Included files may include other files. These files may be remote or on a local filesystem.

Including the same file twice should be a no-op.

Included files may import files. These files may be remote or on a local filesystem.

The import list

import:
- path: ../Accounts/nimbus.fml.yaml
channel: production
- path: @mozilla-mobile/ios-components/components/feature/search/nimbus.fml.yaml
channel: release

The list contains blocks with the following mandatory properties:

  • path: this string value is a relative path or URL to the imported file.
  • channel: this string value is the name of a channel.
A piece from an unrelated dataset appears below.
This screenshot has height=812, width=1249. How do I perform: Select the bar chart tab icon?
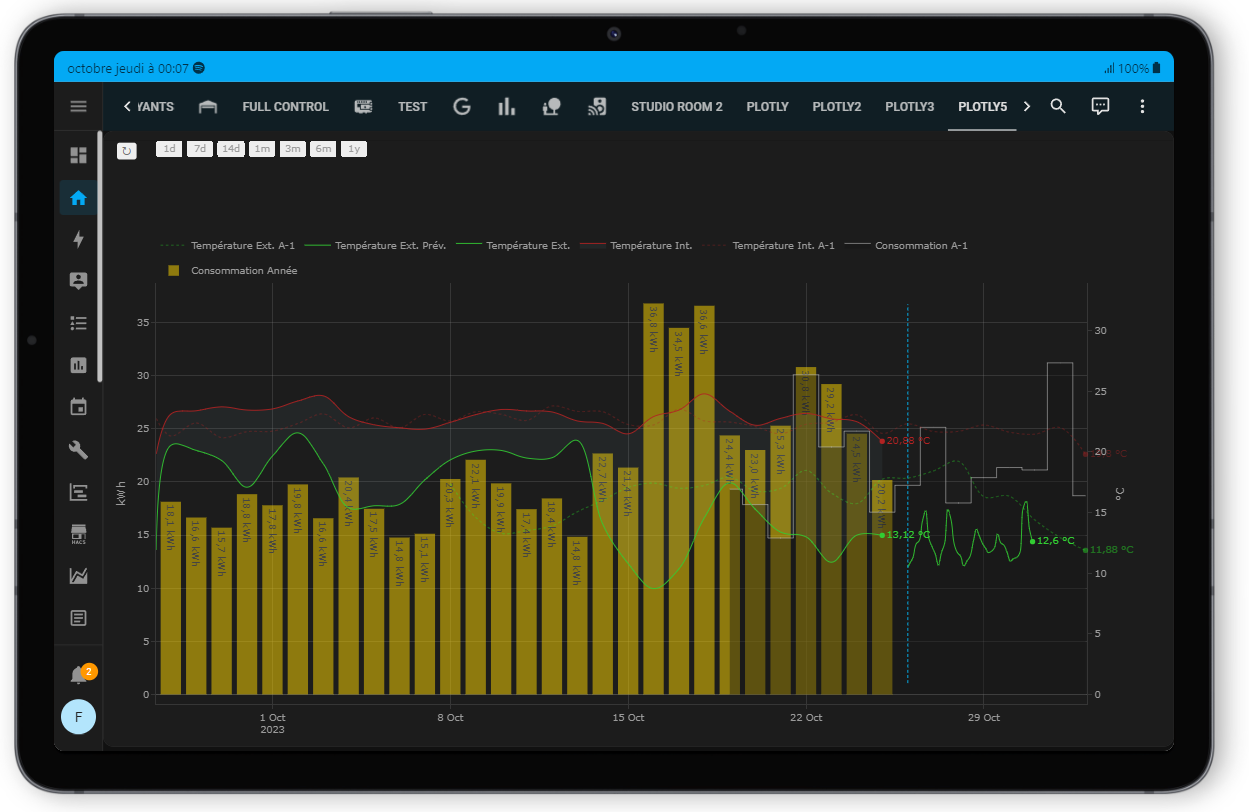(506, 106)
The channel must be in the channel list of the included file.

An imported file:

  • must have an about block.
  • may have an include block.

Optionally, a features block is provided, which is a Map<FeatureId, List<DefaultBlock>>. This provides a way of configuring components.

A list of DefaultBlocks is the same way feature defaulting, and channel specific defaulting works when specifying a feature.

import:
- path: ../Accounts/nimbus.fml.yaml
channel: production
features:
accounts:
- value:
button-color: blue

The value used by the imported code will come from the importing code.

Implementation notes

Illustrative sketch

Consider two projects that are already linked: the app, and the components. One of the components is a messaging feature which we'd like to be able to use in the app.
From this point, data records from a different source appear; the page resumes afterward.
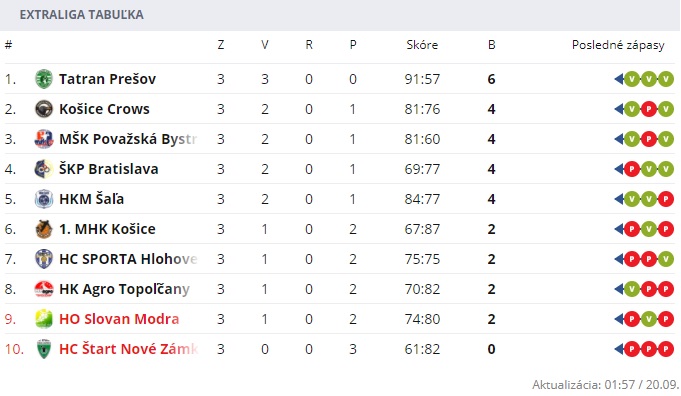Open the Tatran Prešov team link
The image size is (681, 396).
click(107, 79)
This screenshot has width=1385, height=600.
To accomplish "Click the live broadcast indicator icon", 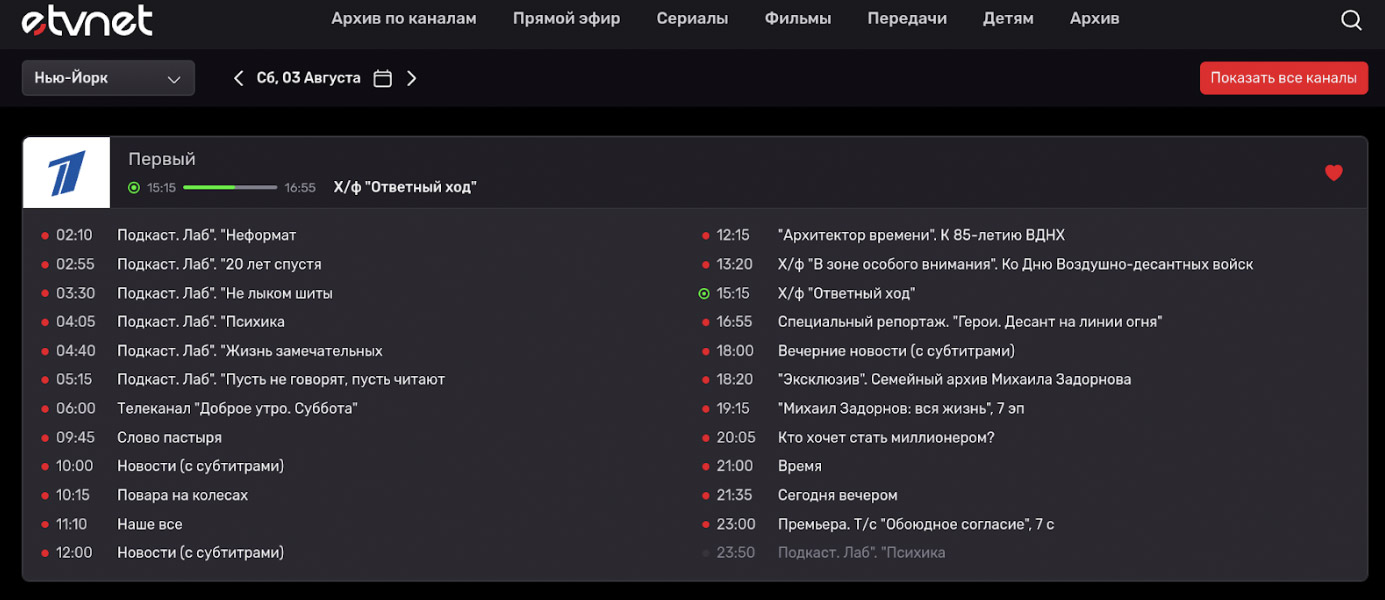I will pyautogui.click(x=132, y=186).
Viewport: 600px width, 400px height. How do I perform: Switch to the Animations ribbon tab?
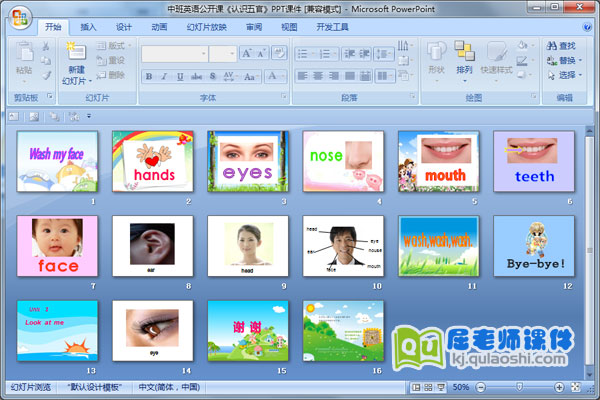(158, 27)
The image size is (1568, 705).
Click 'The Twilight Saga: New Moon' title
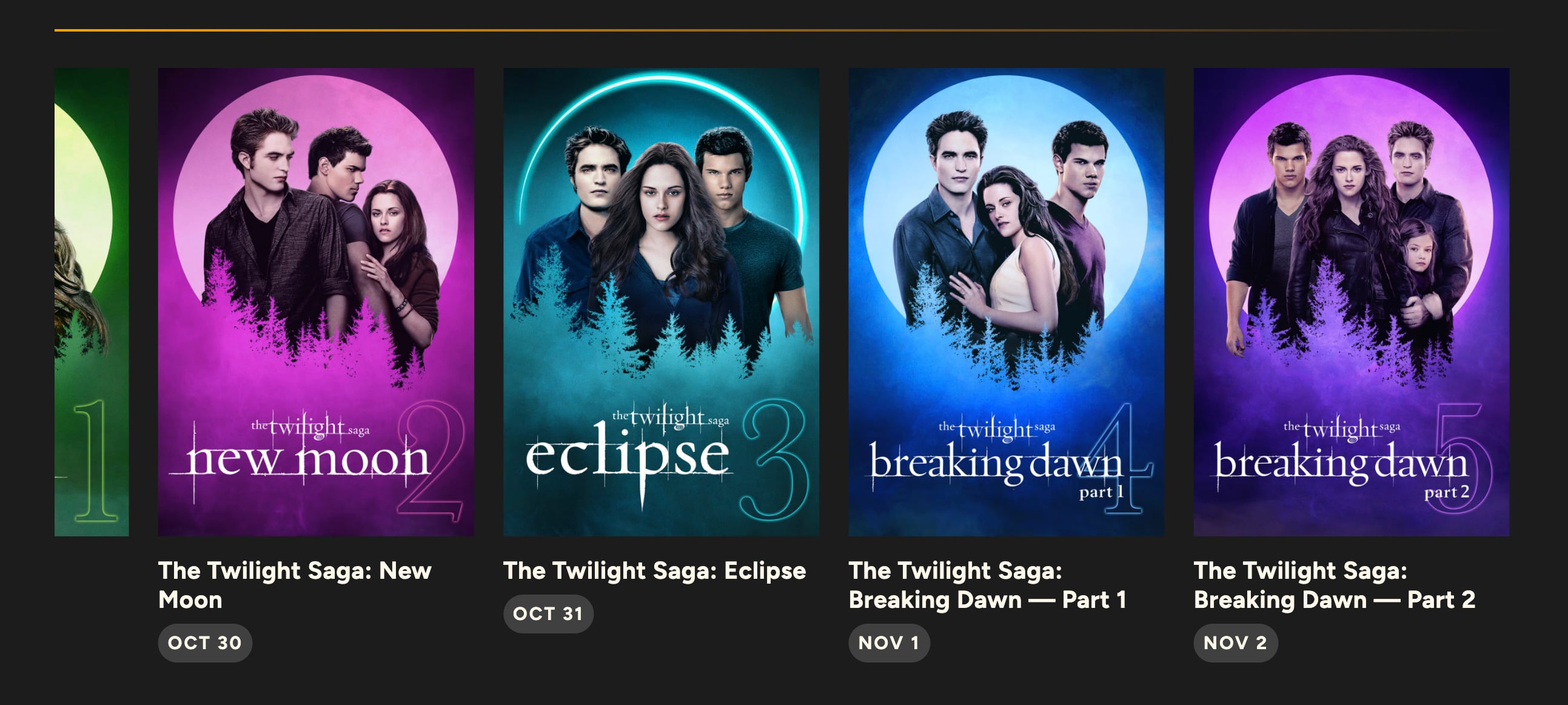tap(295, 584)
The app needs to initialize the messaging component with specific configuration, not available to the component when it was compiled.

Two FML files

In ../components/messaging.fml.yaml

about:
class: .nimbus.ComponentNimbus
package: org.example.components
channels:
- testing
- staging
- production

features:
messaging:
# definition elided, for clarity
# We include one variable for illustration
variable:
triggers:
type: Map<String, String>
defaults:
- channel: production
value:
triggers:
ALWAYS: "true"
NEVER: "false"

The top level file, app.fml.yaml.

about:
class: .nimbus.AppNimbus
package: org.example.app
channels:
- developer
- nightly
- beta
- release
import:
- path: ../components/messaging.fml.yaml
channel: production
features:
messaging:
- channel: release
value:
I_AM_DEFAULT_BROWSER: is_default_browser == true
I_AM_NOT_DEFAULT_BROWSER: is_default_browser != true

The corresponding Kotlin files

Running nimbus-fml on messaging.fml.yaml in the components directory, with the channel as production generates:

package org.example.components.nimbus

import org.example.components.R

class ComponentNimbus {
var api: NimbusFeaturesInterface?


}

class Messaging
private constructor() {
constructor(
_variables: Variables = NullVariables.instance,
triggers: Map<String, String> = mapOf(
"ALWAYS" to "true",
"NEVER" to "false"
)
)
}

When running the nimbus-fml command with the release channel, the component file is imported.
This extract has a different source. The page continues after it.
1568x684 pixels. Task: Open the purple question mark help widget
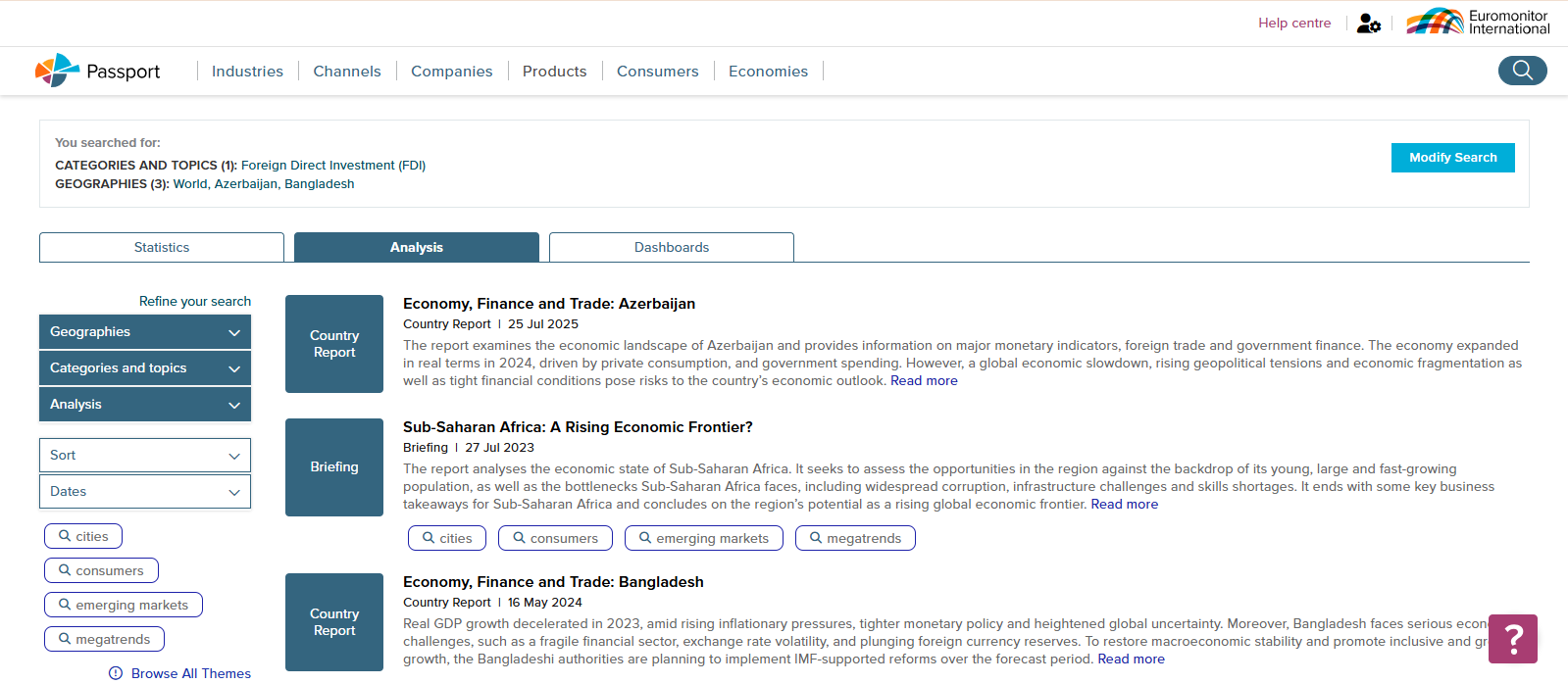tap(1512, 639)
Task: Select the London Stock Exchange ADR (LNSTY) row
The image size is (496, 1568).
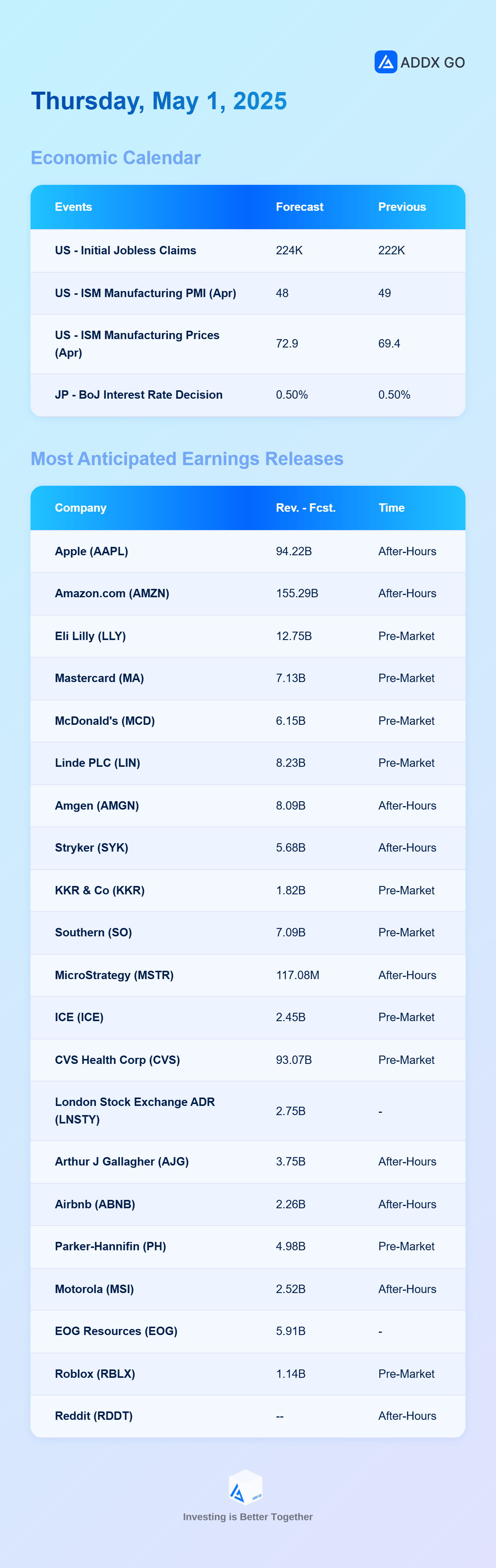Action: (x=248, y=1110)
The generated file looks like:

package org.example.app.nimbus

import org.example.component.ComponentNimbus
import org.example.app.R

class AppNimbus {
var api: NimbusFeaturesInterface? = null
set(value) {
ComponentNimbus.api = value
}

companion object {
init() {
ComponentNimbus.features.messaging.withConfiguration { _variables ->
Messaging(
_variables,
triggers = mapOf(
"ALWAYS" to "true",
"NEVER" to "false",
"I_AM_DEFAULT_BROWSER" to "is_default_browser == true",
"I_AM_NOT_DEFAULT_BROWSER" to "is_default_browser != true"
)
)
}
}
}
}

Several places to highlight in this code:

  • The class names and package names are gained from the about blocks of the imported files.
  • The api property connects the Nimbus SDK to the generated code. Setting this lets the AppNimbus get configuration from the server. The setter now sets the api all imported (and generated above) classes— in this case ComponentNimbus.
  • The companion object init block calls withConfiguration as soon as AppNimbus is used. withConfiguration is a new method on FeatureHolder which provides an alternative create closure. It has to be public and is named as to appear after value() in the list auto-completed identifiers offered by IDEs. The new configuration comes from merging the component default with the app default.

So when ComponentNimbus.features.messaging.value() is called, even from within the component itself, it returns configuration from the Nimbus SDK, and defaults from the app.